In compliment and relation with Tony's work, we share these scenes from Diane Robert's hands-on workshop and creative process, The Arrivals Legacy Project: Navigating Loss, Reviving Stories of Recovery and Return. There is no bypassing loss. Loss of language, culture, dance, songs, history, memory, home. For those who remain, there is a continual longing for a forgotten past. For those who leave, there exists a sometimes-unspoken longing to return (Césaire 1956). In the context of African Diasporas Studies (Gilroy 1995), as well as in Performance Studies (Roach 1996), there is a debate about what practices may enable individuals, families and communities to either re-construct or acknowledge the continuing existence of distinct, inherited cultural values and traditions. Terms such as “embodied memory” (Roach 1996) and “ancestral” memory have been used to refer to those processes by which one may inhabit or embody memories of dead ancestors (Vrettos 1886). In this workshop, I introduce The Arrivals Personal Legacy Process, an embodied performance-based approach which I have developed to facilitate the emergence of re-remembered connections with ancestors. Working through particular centres of gravity rooted in the body and infused by the spirit, the process aims to bring to the fore the complexities of association and the politics of resistance (internal and external) that members of African Diasporas and Indigenous peoples living in the Caribbean and Canada go through when faced with the challenge of engaging their ancestral memory. As a result, the process itself demands a level of engagement that contradicts the traditional role of the researcher as knowledge producer by asking the researcher to step into a state of unknowing and to grapple with what is potentially unknowable.
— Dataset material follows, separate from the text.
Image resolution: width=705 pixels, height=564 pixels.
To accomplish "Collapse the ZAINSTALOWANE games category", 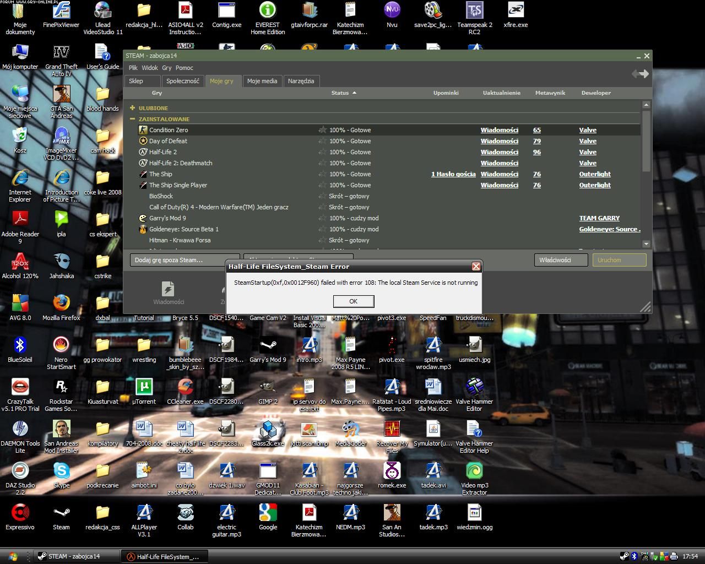I will pos(133,119).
How does culture do the work of politics? Drawing on Frantz Fanon's “Towards the African Revolution” (1967), Eduardo Mondlane's “The Struggle for Mozambique” (1969) and Walter Rodney's “The Russian Revolution” (1969-1974), Bedour Alagraa's compelling presentation explores the implications of the insufficiency of scientific Marxist frameworks for crafting revolutionary ideologies and programmes, and she considers how expressive cultures broaden the scope for revolutionary political thought and action in the face of state dispossession. Alagraa argues that emerging from the period between 1965 and 1975 these thinkers offer an understanding of revolution, and therefore decolonization, that extended beyond questions of national liberation and instead frame revolution as a fundamental reordering of social life as the key mechanism for reconstituting the political.
On August 1st, 2020, appropriately, we started with the words of intellectual worker and novelist Erna Brodber and extended archival footage of Emancipation Day re-enactments in Woodside, St. Mary, Jamaica.